Purchases create new layers. Record their dates, quantities, and unit costs in chronological order. Freight and other costs included under the applicable accounting policy belong in inventory cost rather than being ignored.
Units sold tell you how many costs to remove from the layer schedule. Sales revenue is separate: it uses the selling price, while FIFO COGS uses historical inventory costs.
Ending inventory units equal units available minus units sold. Under FIFO, price those remaining units from the newest layers backward.
A campus bookstore sells identical financial calculators. It begins September with 75 units costing $14.60 each. It buys 110 units at $15.25 and later 95 units at $16.10. During the month it sells 205 units for $24.50 each.
There are 280 units available and their total cost is $4,302. The sale consumes all 75 beginning units, all 110 units from the next layer, and 20 units from the newest layer. That assigns exactly 205 units to COGS and leaves 75 units, all at $16.10.
| Step | Units and cost | Amount |
|---|---|---|
| Beginning layer to COGS | 75 × $14.60 | $1,095.00 |
| First purchase layer to COGS | 110 × $15.25 | $1,677.50 |
| Part of newest layer to COGS | 20 × $16.10 | $322.00 |
| FIFO cost of goods sold | 205 units | $3,094.50 |
| Ending inventory | 75 × $16.10 | $1,207.50 |
| Check | $3,094.50 + $1,207.50 | $4,302.00 |
The FIFO COGS is $3,094.50 and ending inventory is $1,207.50. Revenue is $5,022.50 because 205 calculators sold for $24.50 each, so gross profit is $1,928.00. The $16.10 unit cost is not used as the selling price; it is only the cost attached to the latest inventory layer.
A periodic system waits until the end of the period to calculate COGS after a physical count. A perpetual system removes layer costs each time a sale occurs. For FIFO, the total COGS is normally the same under both systems because every sale always begins with the oldest cost still available. The records differ in timing, but later purchases do not jump ahead of older layers.
The calculation still needs a dated layer schedule in a perpetual problem. After each sale, cross out the units used and carry the remainder forward. After each purchase, add a new layer below the layers already on hand. This avoids accidentally using inventory that had not yet been purchased on the sale date.
When unit costs rise, FIFO sends older, lower costs to COGS and leaves newer, higher costs in ending inventory.
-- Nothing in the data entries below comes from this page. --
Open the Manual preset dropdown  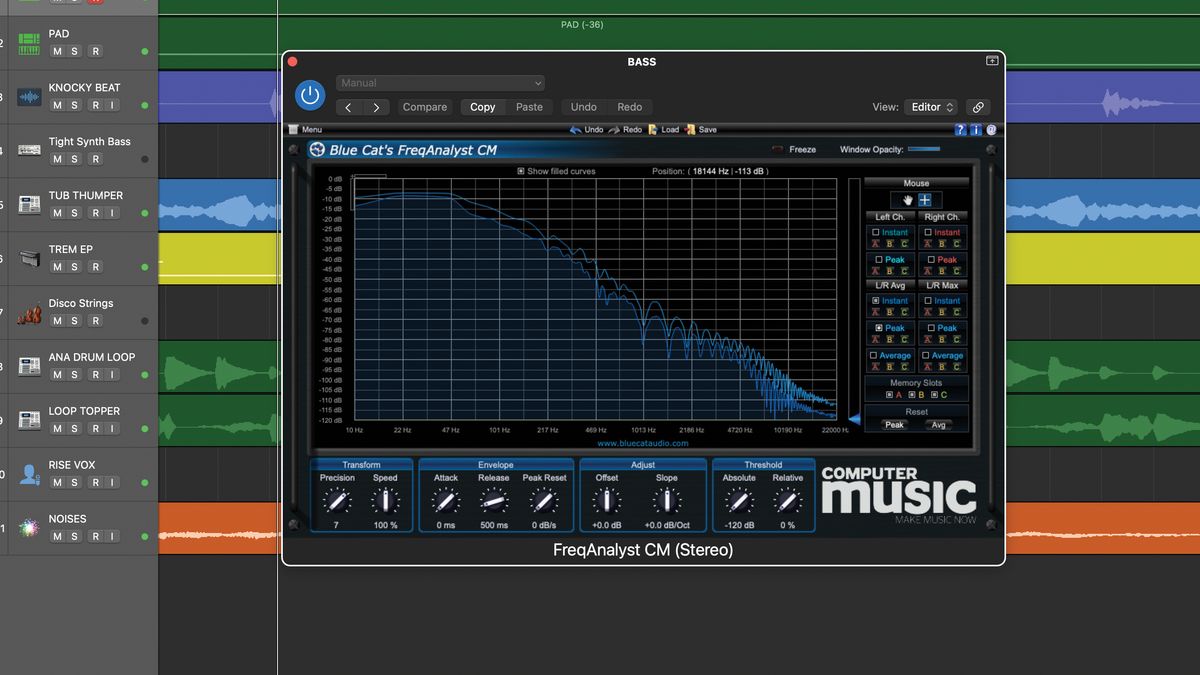[440, 83]
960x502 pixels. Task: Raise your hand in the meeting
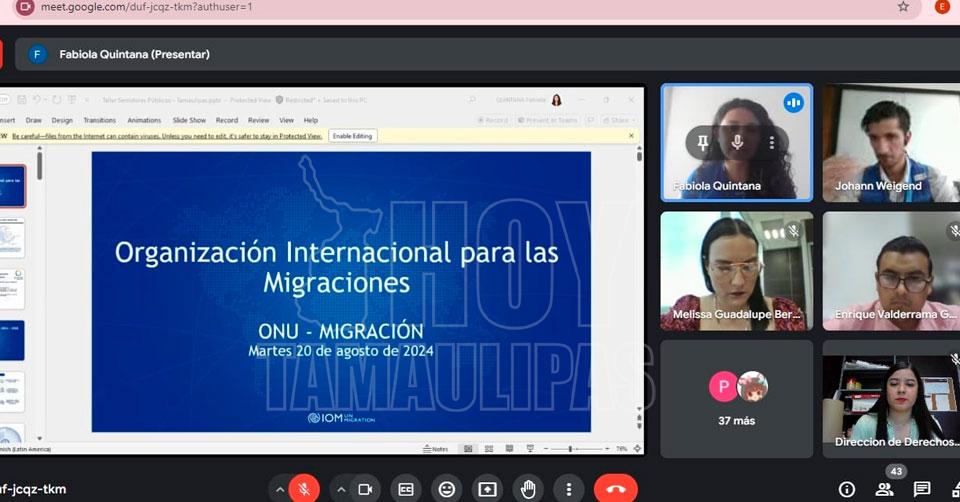(x=528, y=489)
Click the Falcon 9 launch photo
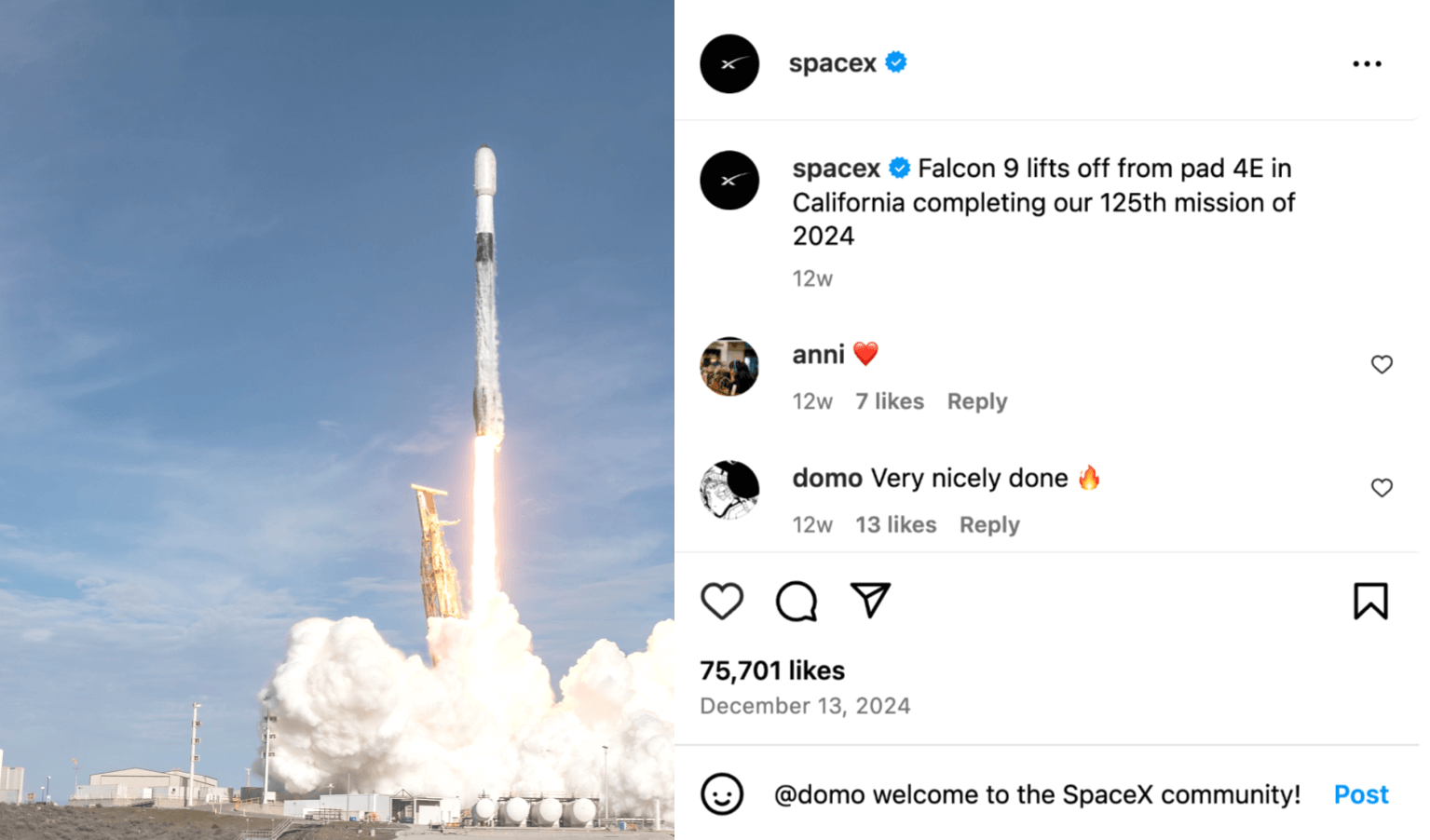Image resolution: width=1430 pixels, height=840 pixels. (337, 420)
Compared with LIFO, that generally means lower COGS, higher gross profit, and a higher inventory asset. When costs fall, the direction reverses. FIFO itself does not guarantee higher profit; the price pattern determines the comparison.
FIFO ending inventory often reflects more recent purchase costs because the newest layers remain. That does not mean inventory is measured at current market value. It remains based on assigned historical cost and is also subject to the applicable lower-of-cost measurement rules.
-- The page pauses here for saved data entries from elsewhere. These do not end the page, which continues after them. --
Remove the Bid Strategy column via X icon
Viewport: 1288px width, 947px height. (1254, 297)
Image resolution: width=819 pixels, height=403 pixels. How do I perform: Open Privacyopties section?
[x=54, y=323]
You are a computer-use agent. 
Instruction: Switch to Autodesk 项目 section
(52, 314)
Starting with the newest layer. That is LIFO. Under FIFO, sort acquisition dates from oldest to newest and begin at the top.
Using the final purchase price for every unit sold. FIFO preserves layers. Only the units drawn from a given layer receive that layer's cost.
Forgetting beginning inventory. Beginning stock is usually the first FIFO layer, not a separate amount added after COGS has been calculated.
Mixing cost and selling price. COGS comes from inventory costs. Revenue comes from selling price. Gross profit is revenue less COGS.
Failing the reconciliation. Units available must equal units sold plus ending units. Total cost available must equal COGS plus ending inventory. If either check fails, a layer was omitted or counted twice.
IAS 2 permits FIFO for ordinarily interchangeable inventory, and FIFO is also permitted under U.S. GAAP. It often fits businesses whose older physical goods are sold first, such as food or medicine, but physical similarity is not required for the cost assumption. Items that are not ordinarily interchangeable or are produced for specific projects may instead require specific identification.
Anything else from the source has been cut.